Reasons PAP Devices Denied as ‘Not Medically Necessary'
I want to comment on the following that I read online in SleepReview:
"The top two reasons for a positive airway pressure (PAP) device being denied as not medically necessary are as follows: 1) no face-to-face clinical evaluation by the treating physician prior to the sleep test to assess the beneficiary for obstructive sleep apnea (OSA) or to document that the beneficiary continues to use the PAP device, and 2) no documentation that the beneficiary and/or caregiver has received instruction from the supplier of the proper use and care of the equipment. This is according to a complex review of 313 claims from July 1, 2013 to September 30, 2013 by the National Government Services' Medical Review Department.

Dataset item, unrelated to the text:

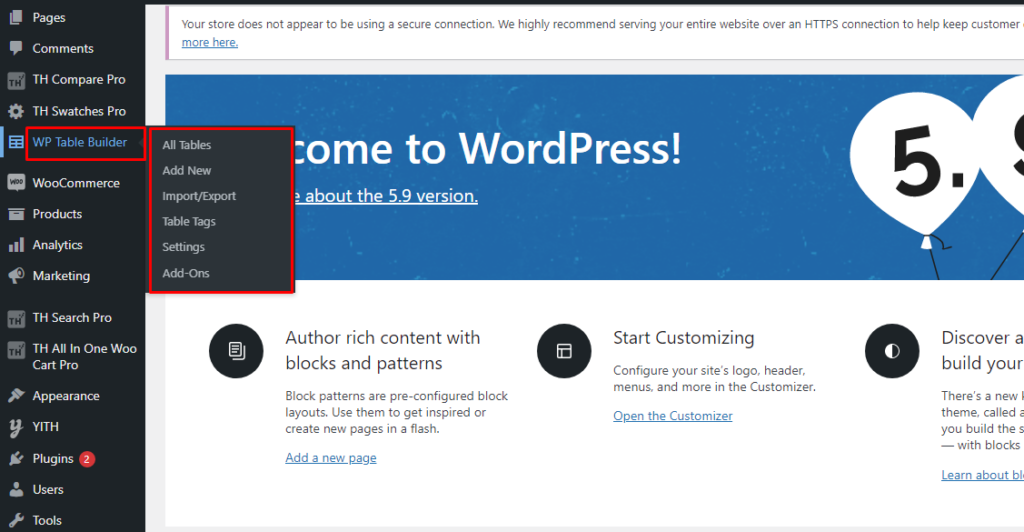Click the Marketing megaphone icon
Image resolution: width=1024 pixels, height=532 pixels.
(16, 276)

National Government Services is the Jurisdiction B Durable Medical Equipment Medicare Administrative Contractor (DME MAC). Of the 313 claims, 159 were denied, resulting in a claim error rate of 51%. A large portion of claims (51) were denied for failure of the supplier to respond in a timely manner to the request for additional documentation.Suppliers are reminded that failure to respond to requests for additional documentation is in violation of supplier standard #28, which states the following: ‘Medicare regulations (42 C.F.R §424.516[f]) stipulate that a supplier is required to maintain documentation for seven years from the date of service and, upon the request of the Centers for Medicare & Medicaid Services (CMS) or a Medicare contractor, provide access to that documentation. Therefore, the consequences of failure to provide records may not only be a claim denial or recoupment of a previously paid claim, but also referral to the National Supplier Clearinghouse (NSC) for possible sanctions.')"
Whew that was a mouthful. I almost got bogged down reading it. Can you imagine trying to operate within these types of guidelines on a daily basis? Not only are they cumbersome but they seem to behave much like a virus ... we barely get caught up with new rules and standards than the guideline changes or mutates and we're caught scrambling to comply again.
And isn't that word "sanctions" terrifying? Or is that just me? I hear these laments from DMEs frequently and it's worrisome. After all, they are a link in the chain that patients, aka beneficiaries, must deal with.
For my part, I try to help the vendors obtain needed documentation as much as I can in a timely manner, but this has become more and more difficult. For instance much of what they need is not mine to give, and we've had to adjust our methods just as everyone else has in this changing scape. I imagine that in much of the country everything is done electronically. That is not the case everywhere, though. I must refer all requests for information through the medical records department. If a vendor does not follow the guidelines set forth by medical records, then delays will be inevitable.
I am sure there are some really savvy people out there who have great success obtaining documentation. I would love to hear your methods or at least a tip or two on how to get what you need for billing. Any comments?